Required action: Keeping every word the same, give again only the lines from the one with "This screenshot has" through the end of the data, both included, and leave every picture out.

== Segment start ==

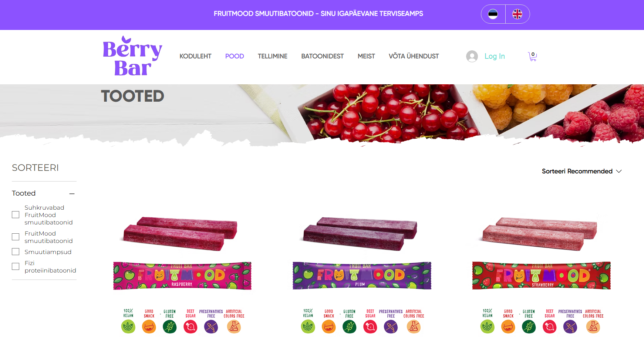Click Gluten Free badge under strawberry bar

529,321
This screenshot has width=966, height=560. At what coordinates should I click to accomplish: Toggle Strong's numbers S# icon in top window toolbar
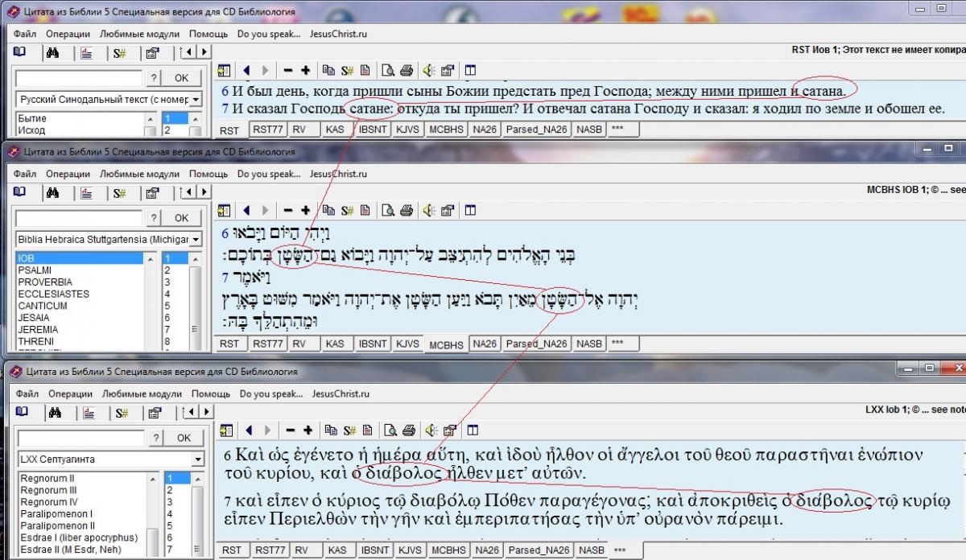pos(348,70)
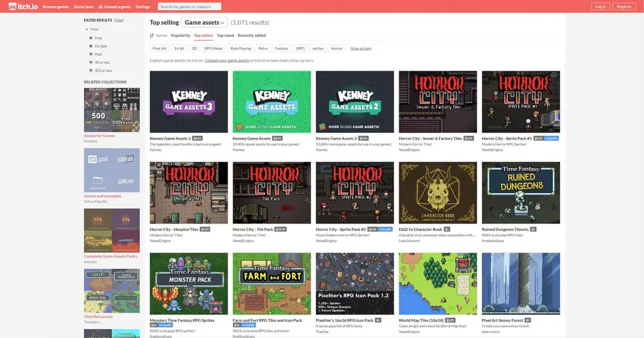Sort results by Popularity
The width and height of the screenshot is (644, 338).
181,36
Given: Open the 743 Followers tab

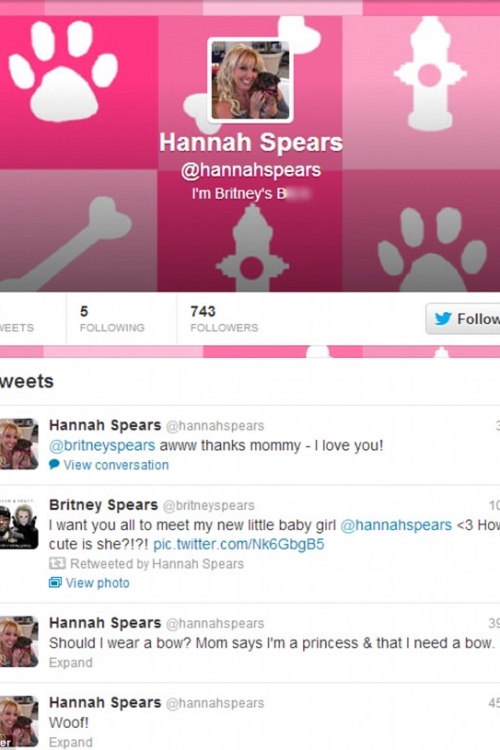Looking at the screenshot, I should [x=224, y=319].
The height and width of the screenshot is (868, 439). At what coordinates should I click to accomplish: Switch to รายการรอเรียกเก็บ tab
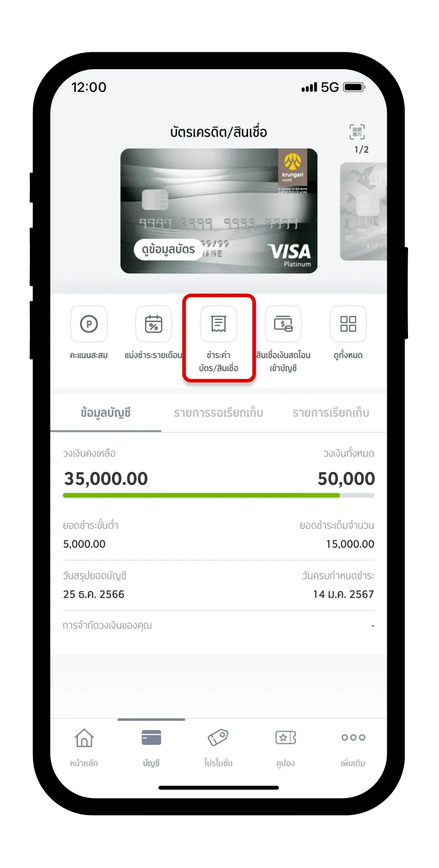[219, 413]
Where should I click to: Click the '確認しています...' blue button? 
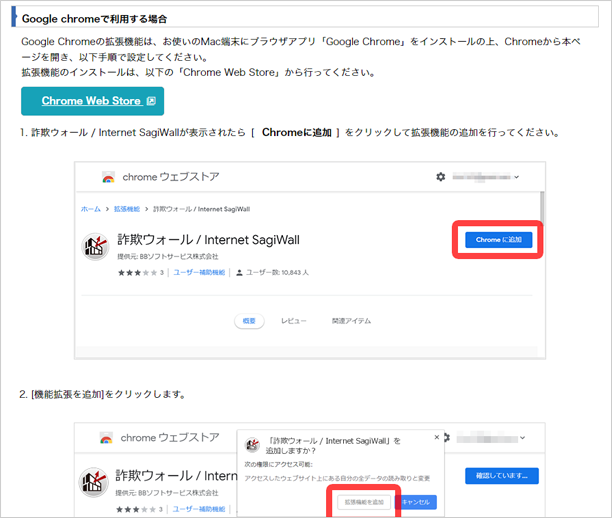(x=501, y=476)
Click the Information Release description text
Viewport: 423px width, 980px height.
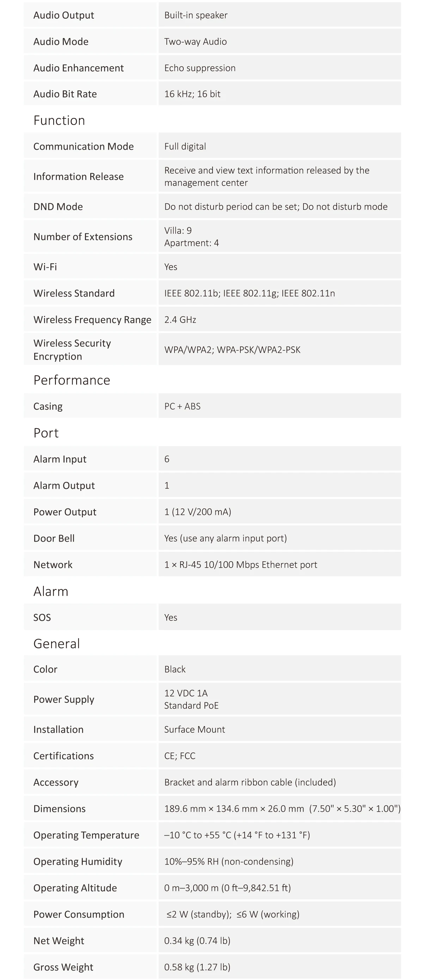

== Segment end ==

Answer for the task:
This screenshot has width=966, height=560. At what coordinates should I click to accomplish: Toggle Strong's numbers S# icon in top window toolbar
pos(348,70)
Sort results by Popularity
The width and height of the screenshot is (644, 338).
181,36
Given: Open the 743 Followers tab

Looking at the screenshot, I should [x=224, y=319].
The height and width of the screenshot is (868, 439). At what coordinates should I click to accomplish: Switch to รายการรอเรียกเก็บ tab
[219, 413]
Where should I click to: Click the '確認しています...' blue button? 
(x=501, y=476)
Click the Information Release description text
Viewport: 423px width, 980px height.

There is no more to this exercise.